酸化重合による色素の合成が毛髪内で起きるとしても、水不溶性と説明される酸化染料は、何色の色素ができるかは製品や色番ごとに違うのですが、出来上がった色素が毛髪内に分散して配置されているだけです。ただ、メラニンを含むメラノサイトと呼ばれる塊から比べるととても小さくて光学顕微鏡では、(拡大率が1000倍でも)粒として見えるわけではありません。(図1参照)

酸性カラーは色素が表面に吸着するので、断面を見ても色はわかりにくいものになっています。

髪の染色への抵抗性

髪が健康な状態ではキューティクルを通過して、コルテックスに水が浸透していくには時間がかかりますし、酸性染料は表面で吸着されて中に入りにくくなっています。

ダメージ毛で色素や酸化染料中間体などが吸収されやすいのはキューティクルの機能が低下しているせいだといえます。また、ヘアカラー直後に髪がパサついたり、コシがなくなったように感じるのも、毛髪内に適度な水分が保持できないためです。

 

酸化染毛剤では、アルカリ性で髪が膨潤することを利用して酸化染料中間体の浸透をよくします。髪の膨潤は中性の水道水でも時間や温度の条件を整えれば(アルカリほどではないですが)膨潤し、水溶性のヘアケア成分が浸透するのを助けます。

膨潤は軽度のうちは乾燥すれば元に戻れる可逆性があります。膨潤は髪の損傷程度によって速さも程度も変わります。傷んでいると速く膨潤します。毛先の傷みが激しいときはシャンプーの後の水洗の時に根元と毛先の太さの違いが分かるくらい速く膨潤します。

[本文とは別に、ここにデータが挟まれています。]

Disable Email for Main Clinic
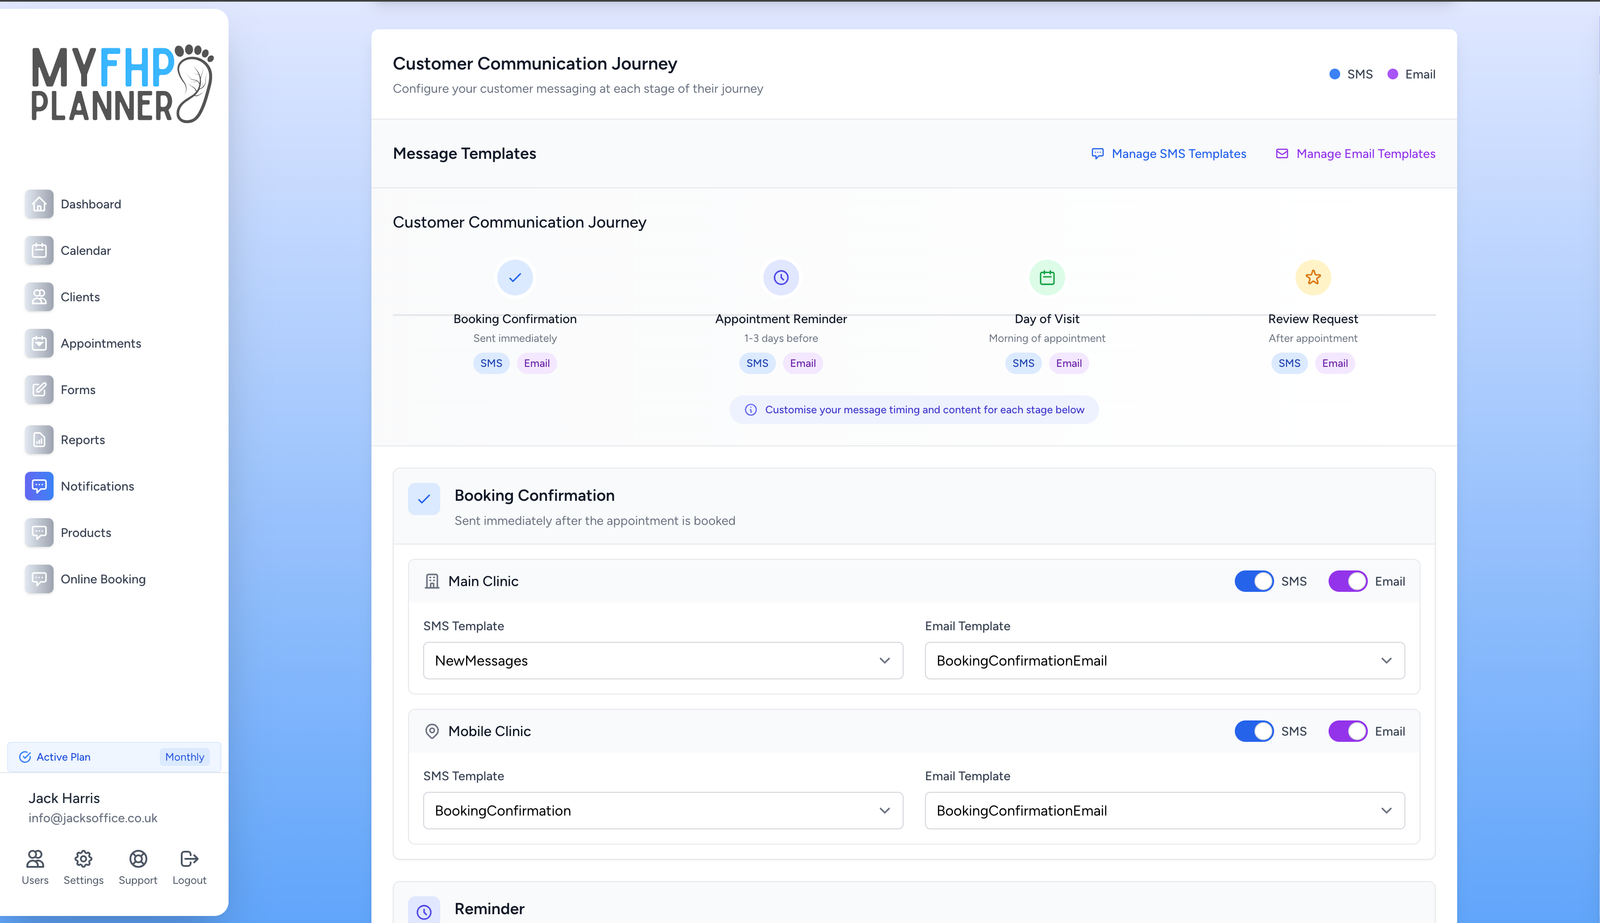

(染まりに差が出るはずです)

 

以上のことをまとめると次の①から⑤になります。

    仕上がりの色は、髪色と色素の合計です。

    髪の状態によって色の見え方に差があります。

    ヘアカラーの色素は水不溶性といっても図1のように小さくて粒状には見えません。

    毛髪内に水分を保持できる処置を施すことで染毛直後の髪の状態は改善できる。

    毛髪は染まりにくいものです。そこで、膨潤を使って染まりやすくする。

 

中に入れる色素の調整

酸化染毛剤の色素は、酸化染料中間体の組み合わせと配合比率によって出来上がる量、色素同士のひりつがかわります。(仕上がり色が変わる)

2種類のヘアカラーA,Bを混ぜたり、染め重ねたりいろいろな適用法がありますが、混ぜるときにちょうど中間の色になるとは限りません。(図2参照)

 

色素の配置について

色素ができるとき毛髪内にどのように配置されているかで色効果が変わります。

表面に近いほど光の反射に影響します。奥に配置されていると透過光に対して仕事をすることになります。